This is information which came out as a bomb yesterday and we have already tweeted that. VMwarePer-CPU pricing is going up. Imagine that you want to go for a new infrastructure VMware and that you like the new AMD EPYC™ 7742 CPUs from AMD which has 64 cores. Well, you just find out that you'd have to pay Two VMware CPU licenses instead of just one.
Yes, this looks like a bad dream. Like a joke from VMware which suddenly wants to limit you with your hardware choices. If not you'll pay the double price for your CPU socket. This suddenly reminds me of the vRAM TAX that VMware wanted to charge several years back but then seeing the bad effect, it's been rolled back.

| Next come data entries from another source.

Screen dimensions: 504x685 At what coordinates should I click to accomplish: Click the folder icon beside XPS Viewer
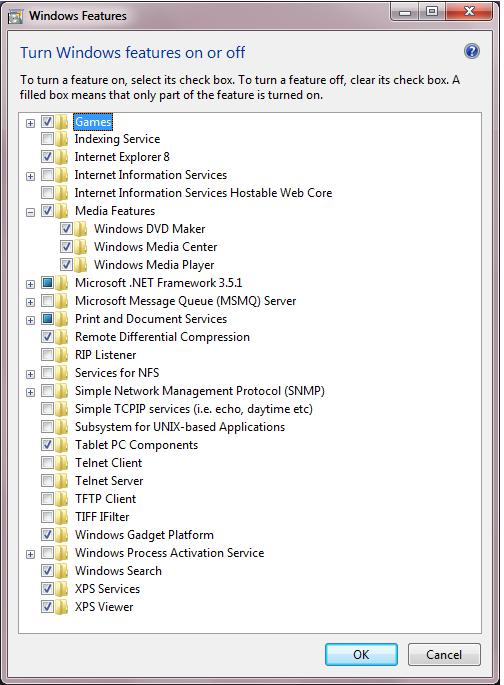point(62,607)
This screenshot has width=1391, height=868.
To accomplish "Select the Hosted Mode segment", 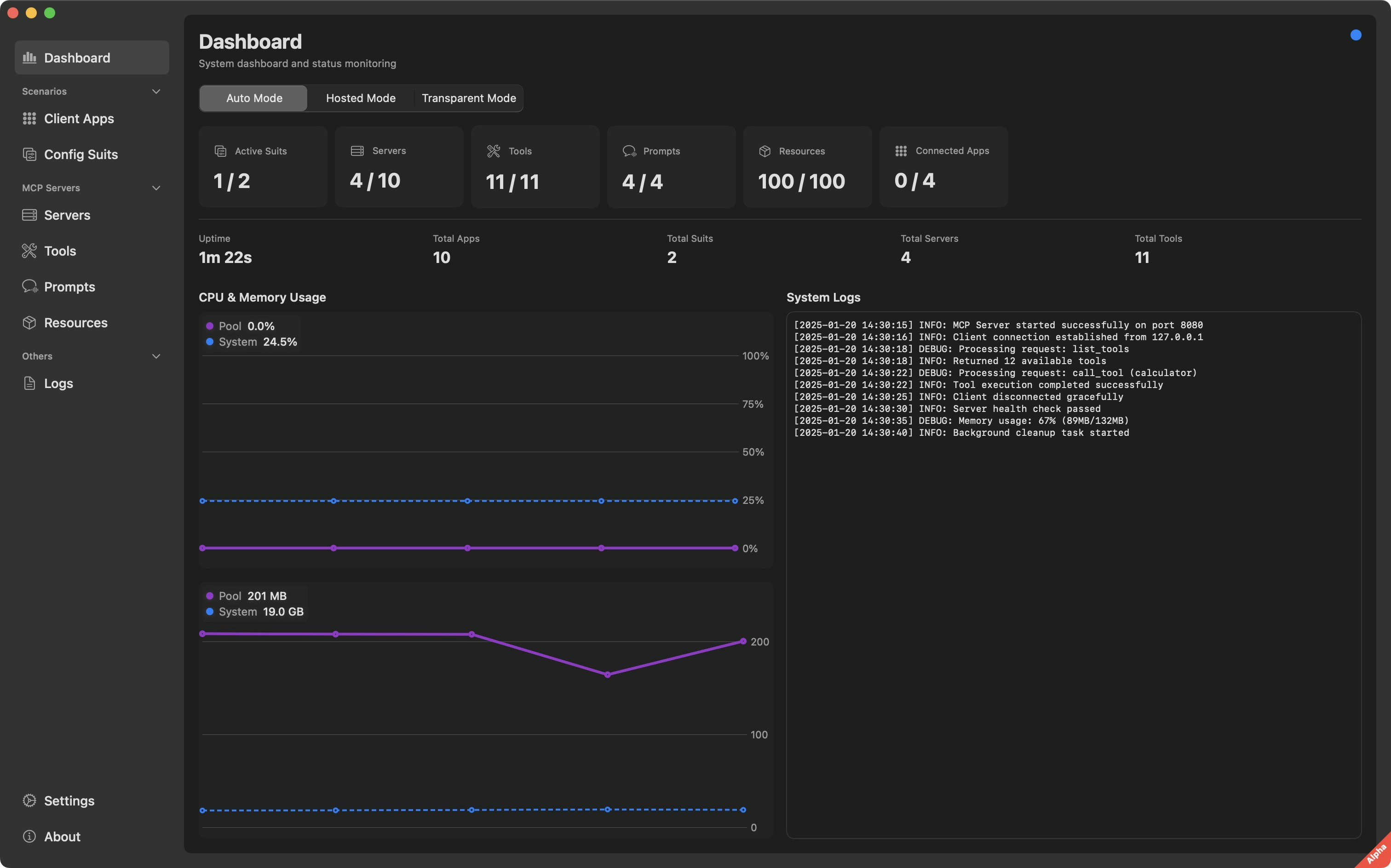I will tap(360, 98).
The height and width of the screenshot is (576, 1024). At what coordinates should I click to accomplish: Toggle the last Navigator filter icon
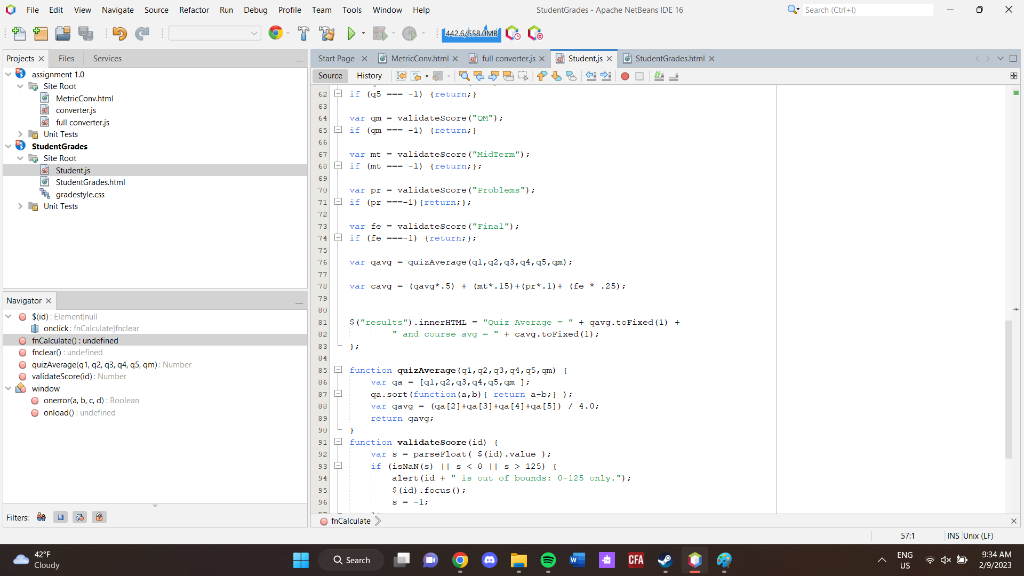coord(97,517)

Why it is different this time and why it “might” just works for VMware this time? It is because so far, 64 core CPUs are very new and not affecting existing clients. Remember in the past the vRAM TAX would affect all clients immediately by limiting the number of vRAM per host and per VM.
Blast from the past:
“vSphere Essentials, Essentials Plus and Standard will receive 24 GB of vRAM per CPU license, while vSphere Enterprise will get 32 GB and Enterprise Plus will get 48 GB per CPU license”
And it was only Paul Mauritz who said afterward that it was a mistake:
“Yes, it is an admission that we made things only more complex, and we are rectifying that,”

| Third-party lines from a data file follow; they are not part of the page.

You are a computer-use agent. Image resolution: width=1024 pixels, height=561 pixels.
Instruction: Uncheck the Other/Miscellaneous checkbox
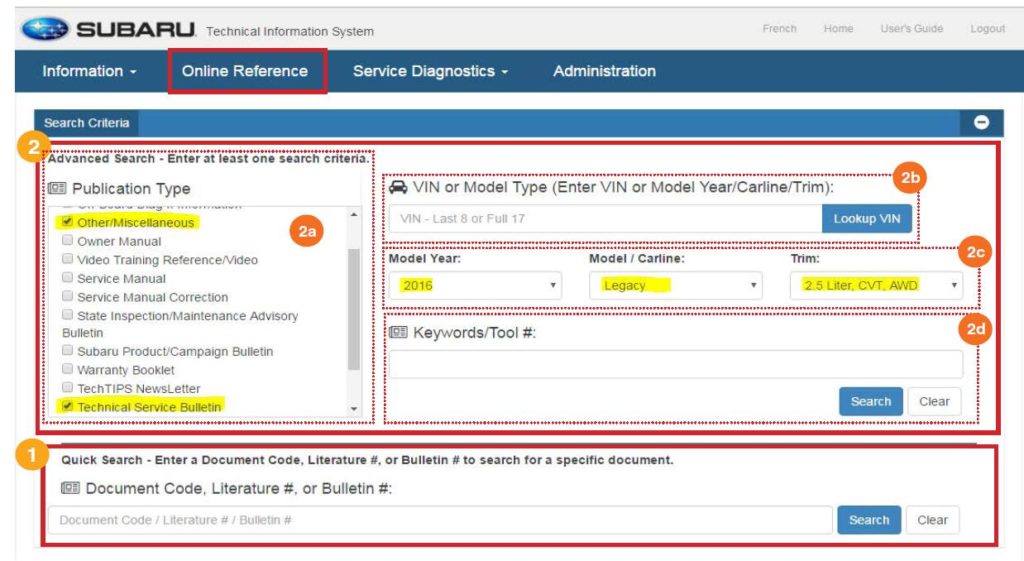(x=67, y=222)
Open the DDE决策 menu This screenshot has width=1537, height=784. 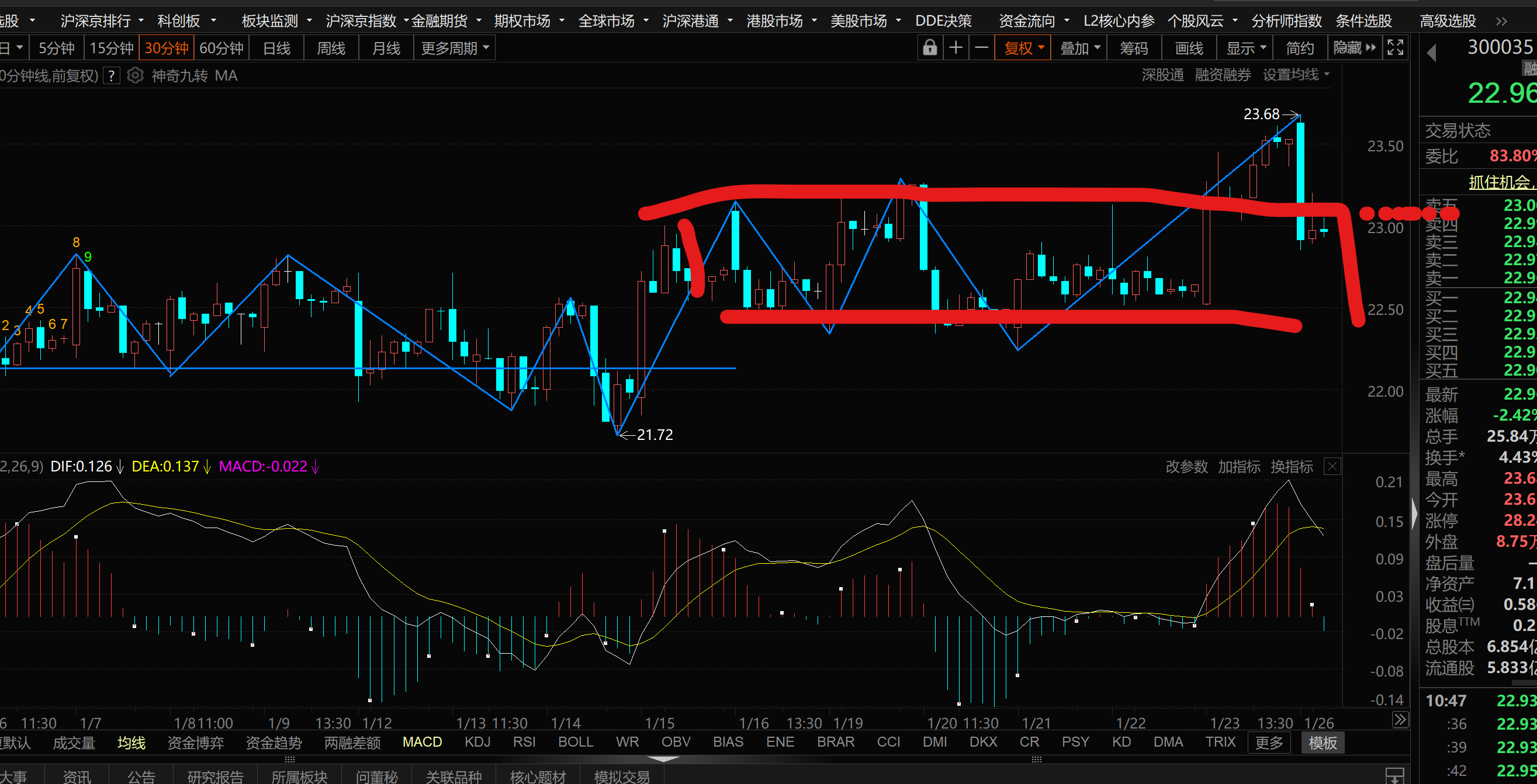point(943,21)
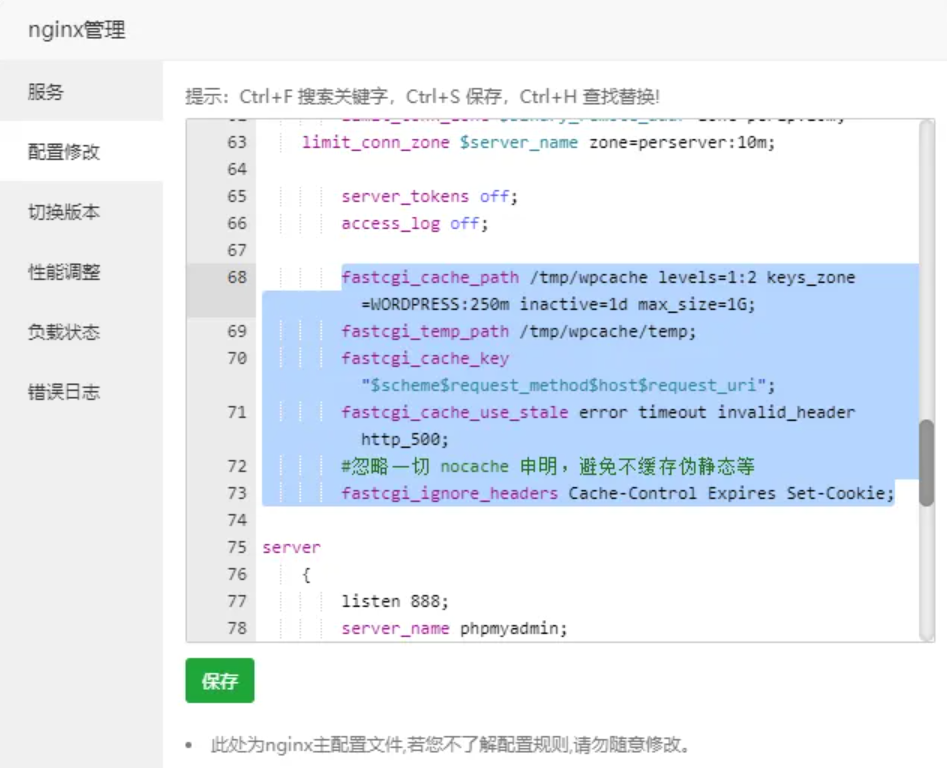Open the 错误日志 tab
Image resolution: width=947 pixels, height=768 pixels.
coord(64,392)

What exact restrictions VMware prepared and why you will not like it?
Q. Can you help me understand the new model?
A: Under the new model, one CPU license covers up to 32 cores in a single CPU. If the CPU has more than 32 cores, additional CPU licenses are requiredQ: What existing VMware products already use CPU cores as the key licensing metric?

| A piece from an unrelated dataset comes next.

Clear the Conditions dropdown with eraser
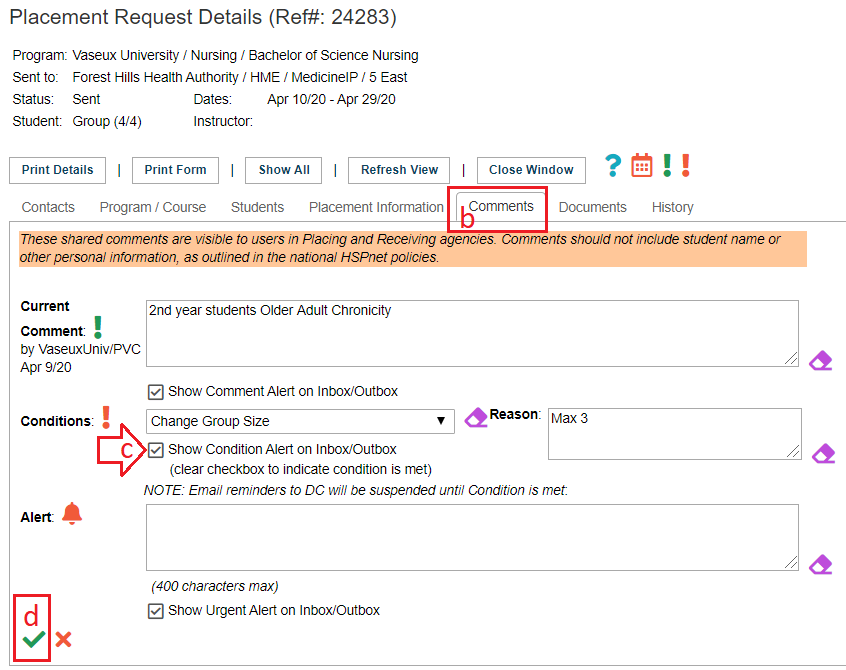 pyautogui.click(x=476, y=418)
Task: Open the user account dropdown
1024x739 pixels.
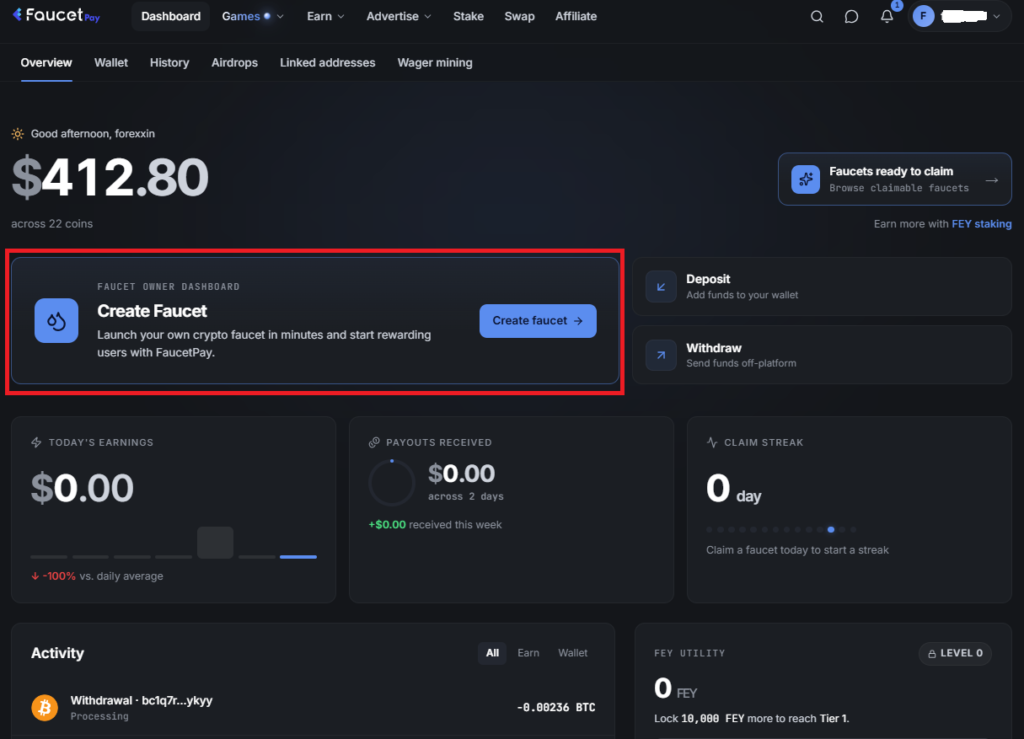Action: 958,16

A: VMware Enterprise PKS and VMware NSX Data Center subscription are examples of some of the products that use CPU cores as the licensing metric.
Thoughts:
This is exactly what the competitors were waiting for. Another tax from VMware. Another tax which is too many, to change for Hyper-V or KVM? New migrations in perspective? Time will tell. So far if you're fast enough and manage to buy your AMD EPYC CPU's and install VMware vSphere before 30 th April, you'll get one license for free on each CPU socket (the same pricing as now)…
VMware is playing with fire. The fact that they have already tried this once in the past, and then they had to roll back, does not really help. The only thing which can help here that this fact is not affecting existing customers on a CPU socket which has less or equal 32 cores. But future installation based on cores counts over 32 will be “taxed”.
Even if you have a 48 core CPU you'll still pay for x2 license! (to be verified as the examples shows only 32 and 64 cores)
Screenshot from VMware blog post.
And additionally, to benefit from the offer expiring the April 30th and having a possibility to claim the free licenses, VMware is rather restrictive and will charge you for SnS on those free licenses when renewal time will come anyway.
Judge by yourself:
- Servers and VMware licenses must be purchased before 11:59 pm PST U.S. April 30, 2020
- The request for additional licenses must be submitted before 11:59pm PST U.S. on January 29, 2021. Proof of server purchase prior to April 30, 2020 will be required
- Customers must be on active VMware support (SnS) contracts at the time of the request for additional licenses.
- Note that customers will be charged for Service and Support on the additional free licenses at the time the customer’s Service and Support contract for the existing licenses renews.
Source: VMware
Well, this is not a very bright future for going with EPYC architecture and VMware indeed. What's your thoughts?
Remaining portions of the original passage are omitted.